GoPlay also offers its content in a bundle with vouchers for GoFood, the food delivery service of Gojek. For IDR 99,000 (US$6.09), you get a one-month subscription of GoPlay and IDR 240,000-worth (US$14.76) of food vouchers. This means, if you’re a regular food delivery user, Gojek subsidises you with IDR 141,000 (US$8.67) to try out its video app. That’s worth five caffe lattes at Starbucks.

Launched in 2015, Gojek first made plans to get into the content creation and distribution business public in May 2018. It raised more than US$2 billion that year and became Indonesia’s highest-valued tech company, scratching the $10 billion mark.

Cancelled commitments

With its charismatic founder and CEO Nadiem Makarim still at the helm, Gojek wanted to inhabit all corners of Indonesians’ digital lives. Instead of merely forming the layer through which people ordered services or bought food, Gojek thought: why not get into concerts, sports events, and movies, and distribute them through its own channels?

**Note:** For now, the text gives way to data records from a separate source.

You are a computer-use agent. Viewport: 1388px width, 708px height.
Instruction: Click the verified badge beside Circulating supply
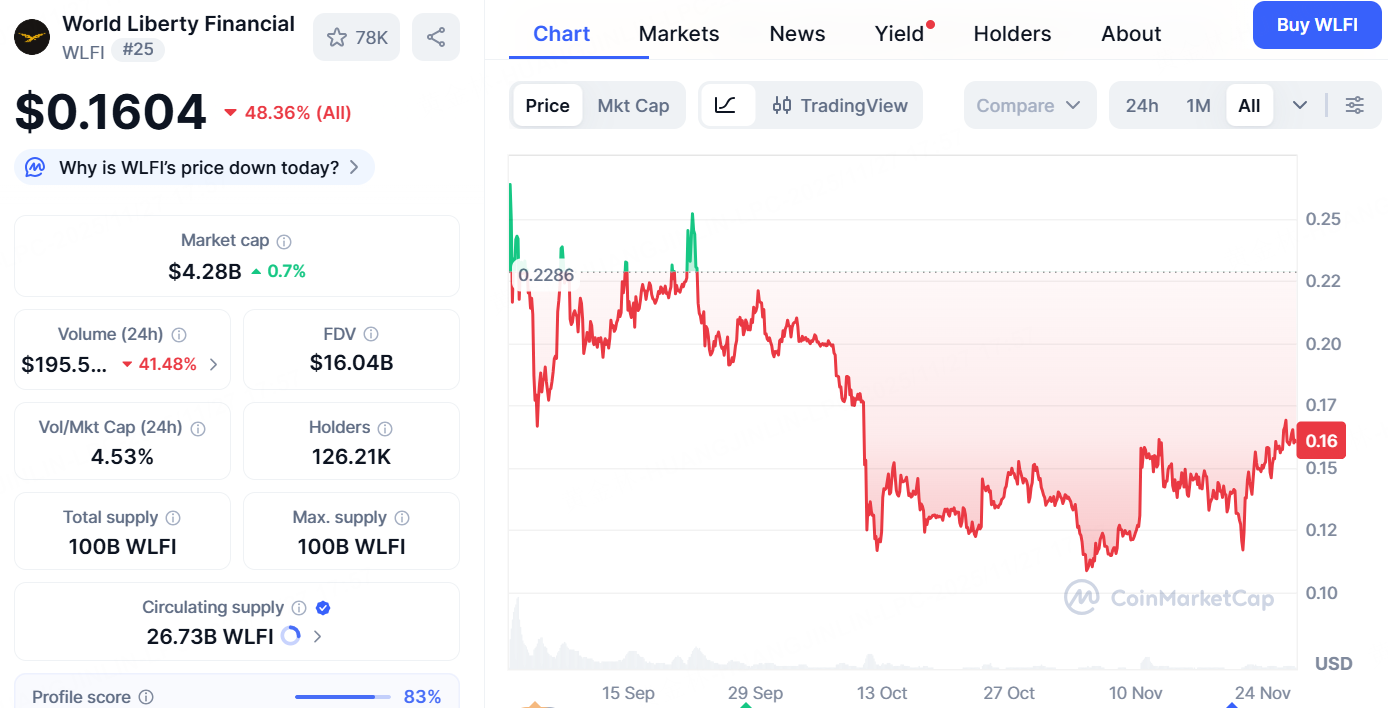click(x=322, y=606)
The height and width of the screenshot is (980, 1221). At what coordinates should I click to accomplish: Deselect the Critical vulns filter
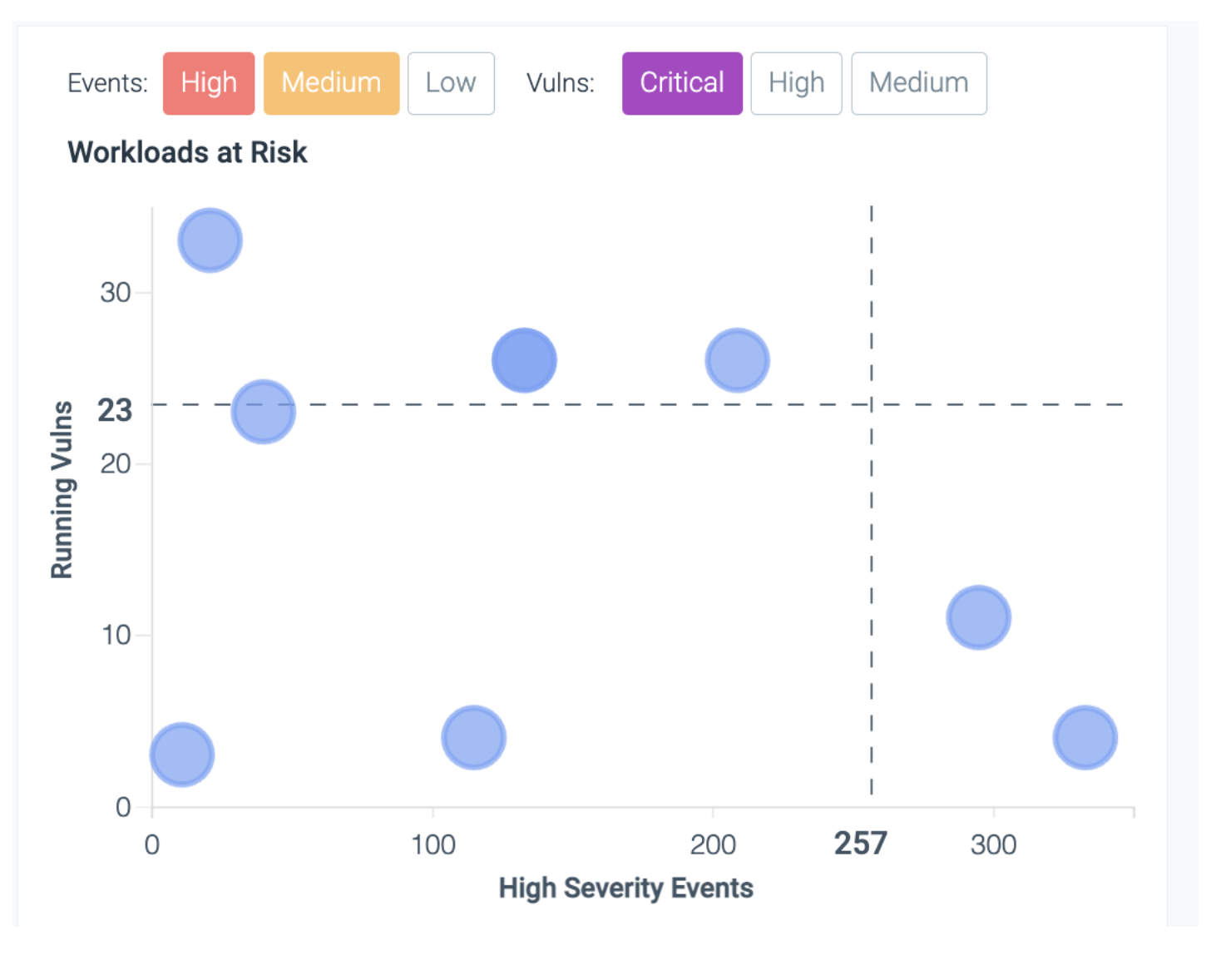click(680, 82)
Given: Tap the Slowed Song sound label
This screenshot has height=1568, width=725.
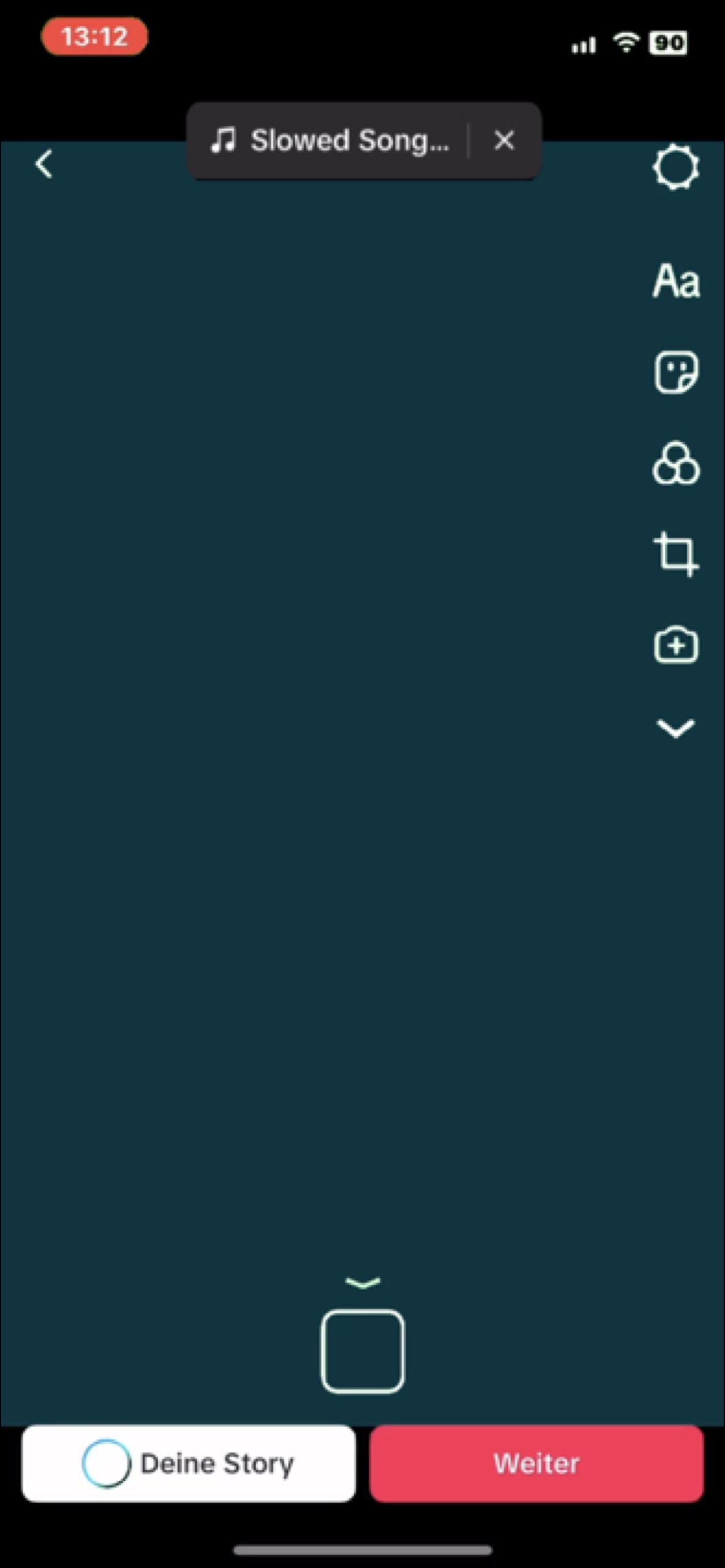Looking at the screenshot, I should (350, 140).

But amidst this feverish pursuit, some projects floundered and struggled to find direction. GoPlay is one of them.

Some of those involved with GoPlay, either as former employees or partners, said that giving the outward impression of a growing content business in addition to Gojek’s other services helped with fundraising and justified skyrocketing valuations. However, they added that there wasn’t a full buy-in internally, at the shareholder level. Makarim has since left the firm and now serves as Indonesia’s Minister of Education and Culture.

The chaos left some filmmakers whom Gojek had agreed to support stranded. They had already begun working on projects and had even spent from their own pockets to get things started.

It’s a drama that will never make it into the GoPlay content library, but one that shows business processes can be messy, even at one of the brightest and best-equipped tech companies in the country.

The first cracks in Gojek’s newfound interest in film and entertainment began to show in the second half of 2018.

At a press conference in Jakarta in July that year, several smiling faces beamed down from a stage. There were Gojek representatives, and people from Indonesia’s documentary film scene. The creative economy agency, a government body, was also present.

Press conference to announce the Docs By The Sea Co-Production Fund in July 2018. Image: Indonesia’s Creative

Economy Agency (Bekraf)

The event marked the launch of the “Docs By The Sea Co-Production Fund”. Under this initiative, Gojek’s newly formed film production unit, Go-Studio, would co-finance 12 Indonesian documentary projects and mentor filmmakers. The aim was to obtain global distribution for these documentaries. In August, the films selected for this scheme were announced at an event in Bali.

However, Gojek pulled out of its commitment about three months after the announcement, according to Amelia Hapsari, head of Docs By The Sea. “I was told that Gojek was going through a massive restructuring,” she said. Gojek told her that the people spearheading the fund didn’t have an actual authorisation from the company to do so. Hence, their commitments weren’t valid.